*** Data listing Section Begins ***
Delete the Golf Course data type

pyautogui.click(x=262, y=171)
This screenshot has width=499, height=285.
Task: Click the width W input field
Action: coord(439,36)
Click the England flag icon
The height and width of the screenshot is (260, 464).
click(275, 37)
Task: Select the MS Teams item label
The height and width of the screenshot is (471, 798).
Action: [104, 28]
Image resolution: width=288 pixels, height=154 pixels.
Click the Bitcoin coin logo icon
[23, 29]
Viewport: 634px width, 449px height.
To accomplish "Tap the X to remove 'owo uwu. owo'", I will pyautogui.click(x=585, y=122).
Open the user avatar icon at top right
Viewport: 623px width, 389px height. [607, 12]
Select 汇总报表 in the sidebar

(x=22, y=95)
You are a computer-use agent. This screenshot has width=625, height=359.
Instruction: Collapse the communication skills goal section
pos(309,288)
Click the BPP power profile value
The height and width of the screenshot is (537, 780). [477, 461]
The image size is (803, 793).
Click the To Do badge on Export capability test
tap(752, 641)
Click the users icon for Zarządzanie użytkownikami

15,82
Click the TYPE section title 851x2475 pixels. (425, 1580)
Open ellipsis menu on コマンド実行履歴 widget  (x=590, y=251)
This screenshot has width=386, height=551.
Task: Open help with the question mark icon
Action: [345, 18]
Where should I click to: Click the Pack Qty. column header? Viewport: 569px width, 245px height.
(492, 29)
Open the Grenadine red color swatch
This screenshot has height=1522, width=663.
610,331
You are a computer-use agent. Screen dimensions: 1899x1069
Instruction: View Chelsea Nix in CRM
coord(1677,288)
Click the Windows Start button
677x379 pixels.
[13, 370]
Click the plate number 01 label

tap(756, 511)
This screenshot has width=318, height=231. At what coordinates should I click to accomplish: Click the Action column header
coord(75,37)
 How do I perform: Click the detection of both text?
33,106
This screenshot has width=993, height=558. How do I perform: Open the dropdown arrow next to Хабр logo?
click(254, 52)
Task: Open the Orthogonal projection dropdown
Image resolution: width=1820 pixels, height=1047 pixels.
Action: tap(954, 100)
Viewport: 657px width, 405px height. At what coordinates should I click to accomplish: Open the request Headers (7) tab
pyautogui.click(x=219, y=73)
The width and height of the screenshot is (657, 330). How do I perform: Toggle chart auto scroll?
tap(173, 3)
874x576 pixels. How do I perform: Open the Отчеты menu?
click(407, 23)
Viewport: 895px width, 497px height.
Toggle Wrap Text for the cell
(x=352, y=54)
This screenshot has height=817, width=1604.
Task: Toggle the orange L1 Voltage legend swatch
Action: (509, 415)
*** Data listing Section Ends ***
- **Work required**
Give again exactly, and only, the lines above starting at the one with "Click the Bitcoin coin logo icon" and ending at the one with "The image size is (803, 793).".

- **Answer space**
Click the Bitcoin coin logo icon
[23, 29]
Viewport: 634px width, 449px height.
To accomplish "Tap the X to remove 'owo uwu. owo'", I will pyautogui.click(x=585, y=122).
Open the user avatar icon at top right
Viewport: 623px width, 389px height. [607, 12]
Select 汇总报表 in the sidebar

(x=22, y=95)
You are a computer-use agent. This screenshot has width=625, height=359.
Instruction: Collapse the communication skills goal section
pos(309,288)
Click the BPP power profile value
The height and width of the screenshot is (537, 780). [477, 461]
The image size is (803, 793).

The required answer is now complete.